Pittsburgh's Caress of Steel City and Distant Signals pay tribute to Rush | Music | Pittsburgh | Pittsburgh City Paper

Pittsburgh's Caress of Steel City and Distant Signals pay tribute to Rush

Running late, I hustle toward the venue's main entrance, from which emanates the strains of Rush's "Limelight": "All the world's indeed a stage, and we are merely players, performers and portrayers." I feel a sense of déjà vu: This is exactly the song I heard last summer when I lingered too long in the Post-Gazette Pavilion parking lot. But this time, I'm at the Altar Bar to see Caress of Steel City, a Rush tribute band from -- you guessed it -- Pittsburgh.

On a night when heavy snowfall has canceled many events, about 50 people have gathered to hear four local musicians recreate the Canadian prog rockers' catalog: songs like "Lakeside Park," "The Trees" and "Xanadu." Some in the audience play air drums; one group requests songs and bellows along with the singer. Two women high-five and dance to "Tom Sawyer."

Caress of Steel City does a good job performing the technically challenging material. They don't, however, exactly recreate Rush's lineup. Instead of a power trio where the bassist/keyboardist sings, they're a quartet: guitarist, bassist, drummer and a singer/keyboardist.

It's a geeky scene, both onstage and off. The singer wears a Rush tour T-shirt and plays air guitar when there's no keyboard part. In the audience, I overhear a guy accepting a beer from his friend, saying, "Thank you, sire."

But the funniest thing about a Rush tribute band in Pittsburgh -- and I did a double-take when I discovered this -- is that there's more than one group of local portrayers.

Distant Signals, also from Pittsburgh and also with a four-member lineup, has been together for about a year and played a handful of shows. Keyboardist Don Tomlinson put the tribute band together through Craigslist ads. Although the band doesn't dress like Rush or have the same lineup, "in my eyes, we're paying tribute to them," he says.

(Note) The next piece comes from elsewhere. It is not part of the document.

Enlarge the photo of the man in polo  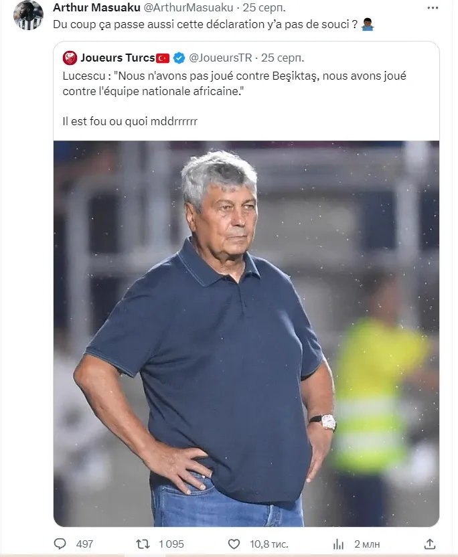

Distant Signals started about the same time as Caress of Steel City, Tomlinson says, and "we have a friendship with them." But he isn't hoping for more Rush tributes in town. "That would make it a really difficult market." Just why we suddenly have two such bands here is anyone's guess -- perhaps it's that Rush's "Working Man" still resonates with the region's blue-collar roots, or that the band's debut with drummer Neil Peart was at the Civic Arena in 1974. 

 

In any case, a Rush tribute is a fun reason to get out of the house, er, "gilded cage." Distant Signals (www.myspace.com/distantsignalspgh) plays Hard Rock Café on March 20; Caress of Steel City (www.myspace.com/caressofsteelcity) plays Bloomfield Bridge Tavern on March 23.